Work instructions
With the images removed, repeat the data below exactly.

Information given
----------------
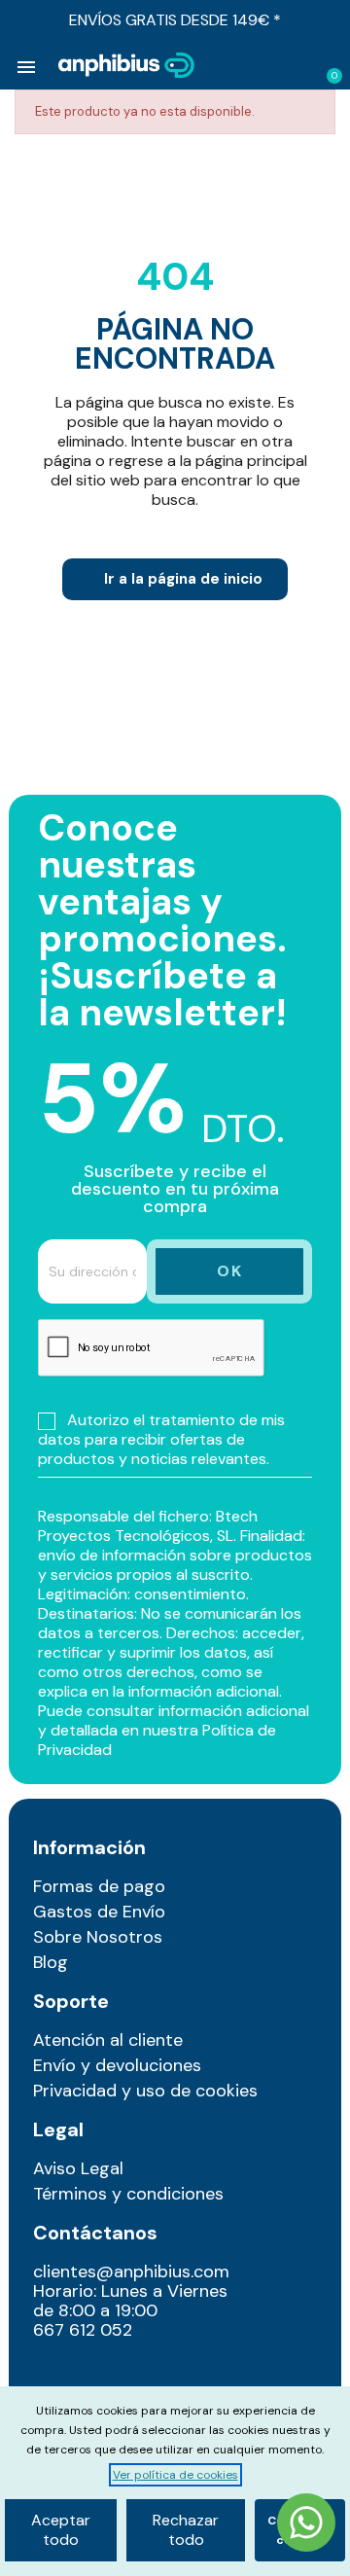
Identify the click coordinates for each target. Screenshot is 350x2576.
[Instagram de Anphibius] (54, 2373)
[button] (265, 66)
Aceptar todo (60, 2530)
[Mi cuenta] (297, 67)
----------------
Answer box
Identify the click coordinates for each target. Screenshot is 350x2576.
[Instagram de Anphibius] (54, 2373)
[button] (265, 66)
Aceptar todo (60, 2530)
[Mi cuenta] (297, 67)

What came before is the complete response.